Воспоминания о жизни и деяниях Яшки, прозванного Орфаном. Том 1
Шрифт:
Только тогда, когда Гайдис начал что-то объявлять, что прибывшие польские паны заберут меня с собой в Краков, старуха, что меня воспитала, плача и обнимая меня, начала над этим сокрушаться и уста её развязались.
Правда, что и я тоже в течение этих нескольких лет учёбы у ксендза Лукиса, из общения с ним и со старшими учениками, очень для своего возраста созрел, стал даже слишком серьёзным и догадывался о всех причинах. Гайдисова хорошо понимала, что теперь может со мной разговаривать, как со старшим, и, тревожась за мою судьбу, хотела дать мне наставления и предостережение,
Поэтому, когда дошло до приготовлений к этому путешествию, которое пробуждало во мне и страх, и желание, а Гайдисова, то прибавляя мне мужества, то слезами своими его отнимая, ещё больше, чем когда-либо, суетилась вокруг меня, однажды вечером дошло до откровенного разговора с ней.
Я звал её матерью, на что она отвечала, вздыхая:
– Мой Яшка, знай, что, хотя тебя, видит Бог, я любила и люблю, словно была родной, всё-таки я не твоя мать.
А когда я живо спросил: «В таком случае, кто же мне отец, а кто мать?» – она сперва начала плакать, долго ничего не желая говорить, а потом отозвалась:
– Такова твоя доля, что ни матери своей, ни отца ты никогда знать не будешь… Сиротой ты пришёл на свет, не спрашивай, не ищи.
Меня это возмутило, потому что уже раньше ребята не раз меня преследовали, что из-под забора, у сороки из-под хвоста выпал… и не раз за это дрался с ними; поэтому очень горячо сказал:
– Пока жив, мать Гайдисова, – сказал я, – не перестану следить и разыскивать отца и мать… Будь что будет.

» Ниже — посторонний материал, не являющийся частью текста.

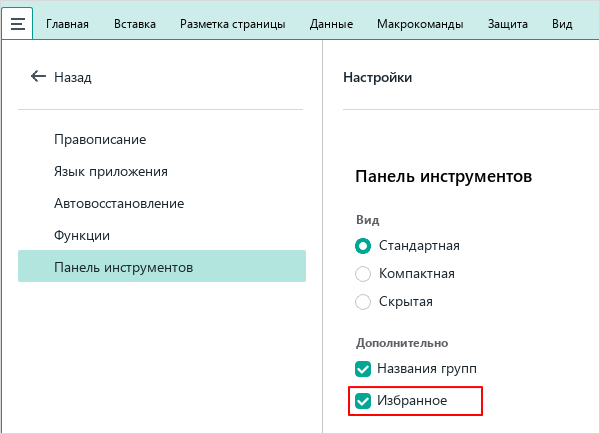Click the Назад text label
The image size is (600, 434).
(x=72, y=77)
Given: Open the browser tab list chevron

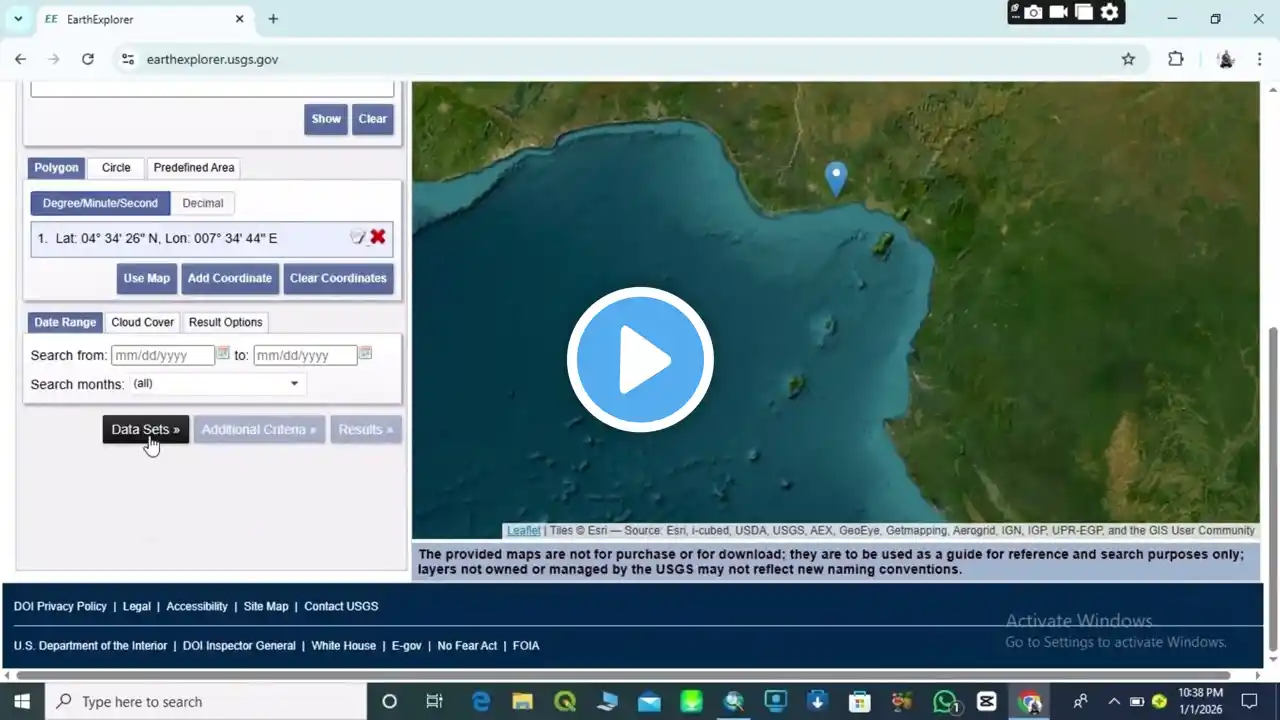Looking at the screenshot, I should (x=18, y=19).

Испуганная старуха начала меня прижимать и успокаивать.
– Не осмеливайся, не думай, не забивай себе этим голову, – сказала она, – это обернулось бы для тебя злом и, может, жизнью бы, поплатился… до тех пор мир и опека над тобой, пока ты сирота. Что Бог тебе предназначил, то прими с покорностью, искать бесполезно, потому что ничего не узнаешь, а на себя гнев и месть привлечёшь.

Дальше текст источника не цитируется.